Islay is also a good base from which to visit nearby Jura, where George Orwell wrote the novel 1984 in a remote farmhouse, to take a boat trip to see the whirlpool of Corryvreckan, and to explore the island of Colonsay which is a spectacular and unspoilt wildlife sanctuary nearby.
Islay can be reached by flights from Glasgow or by the Caledonian MacBrayne ferry from Kennacraig, which has several sailings daily. For places to stay on the island there are many options advertised for booking accommodation on the website of the local newspaper “Ileach”. If you decide to go by car, it is a real pleasure to drive on the single track roads on the island, as all drivers are courteous and wave to great each other as the cars cross.

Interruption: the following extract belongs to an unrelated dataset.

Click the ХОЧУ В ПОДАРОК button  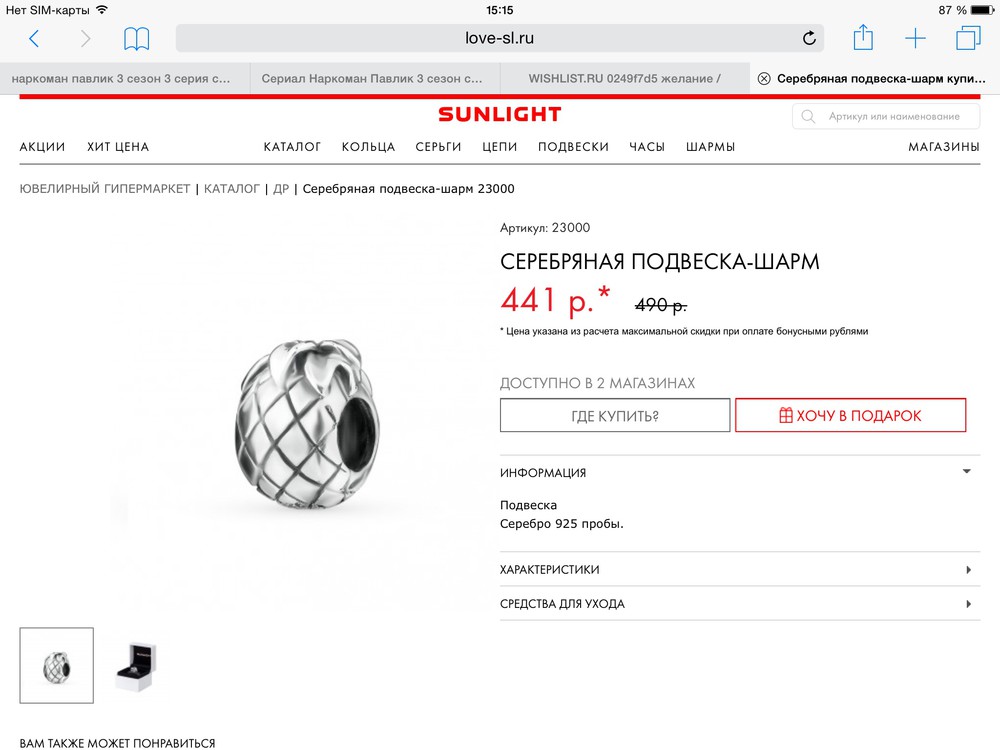pyautogui.click(x=851, y=415)
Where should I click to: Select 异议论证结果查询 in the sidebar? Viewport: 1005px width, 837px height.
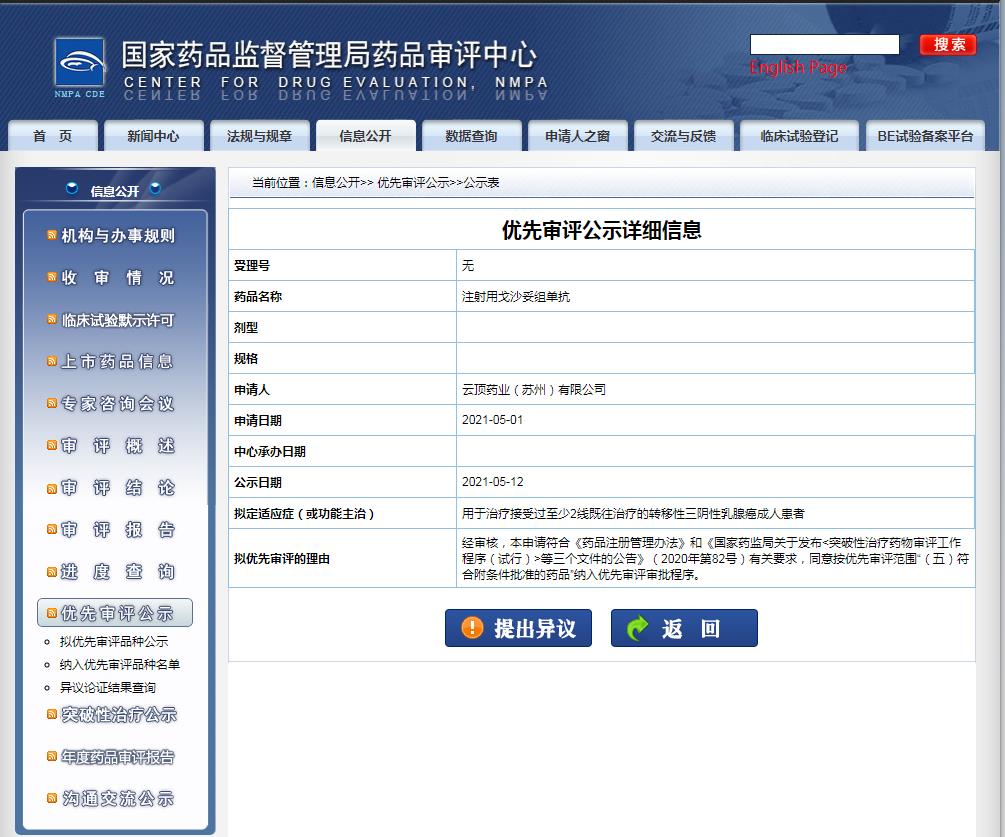[x=107, y=687]
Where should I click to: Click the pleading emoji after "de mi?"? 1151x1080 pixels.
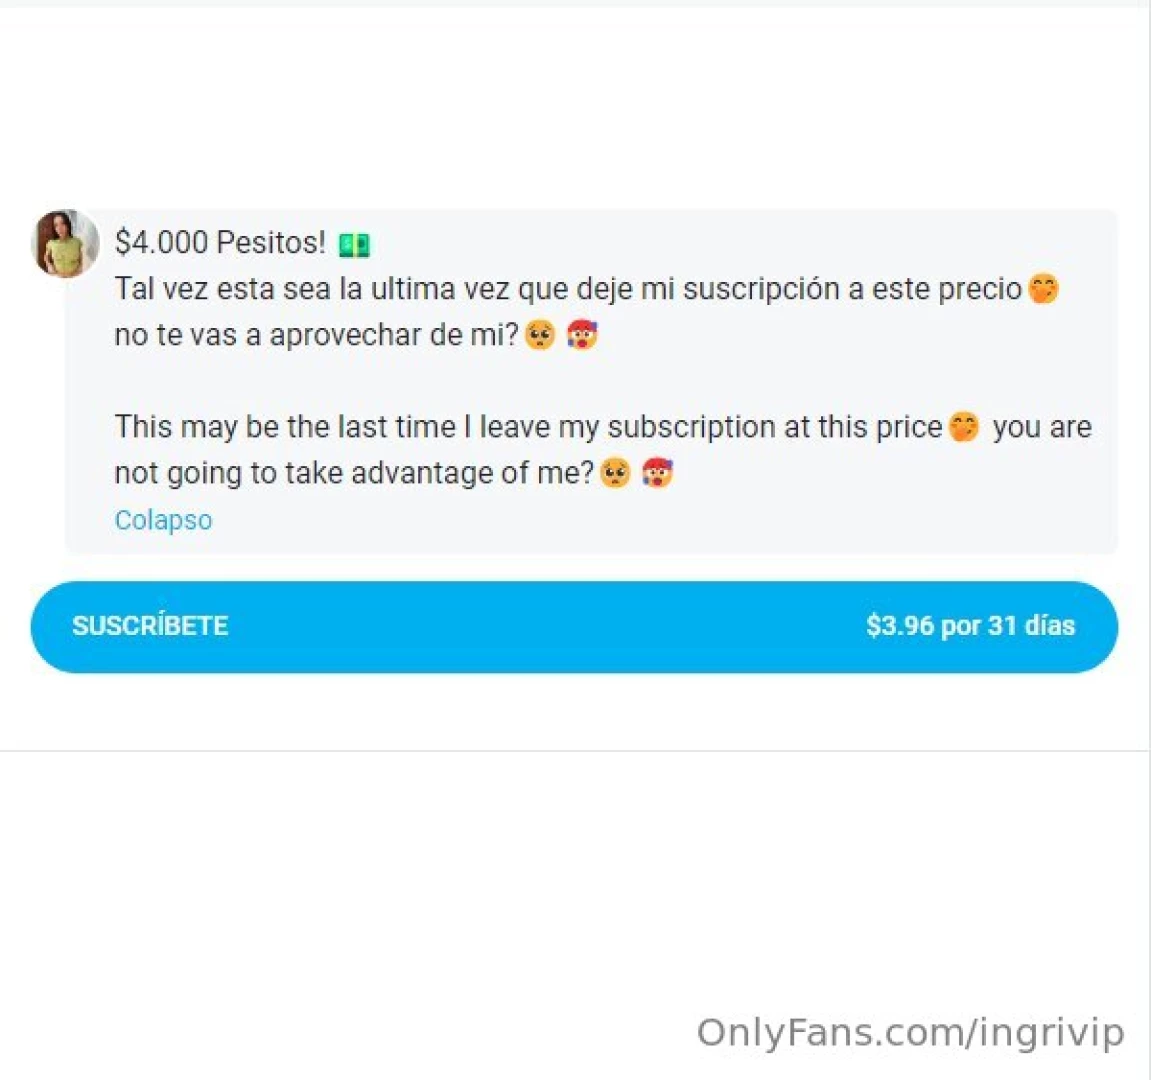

This year Islay commemorates the tragic loss of life following the sinking of the troop ship SS Tuscania which was torpedoed in 1918; the Islanders braved heavy seas and freezing waters to rescue as many victims as they could from the waters. It is a tribute to the caring nature of the hebrideans that overnight they made by hand a stars and stripes flag copied from an illustration in a book in the library of Islay House so that the American soldiers who died when the troop ship sank could be buried with honour under their own flag. The flag is displayed in the Smithsonian Museum in Washington DC.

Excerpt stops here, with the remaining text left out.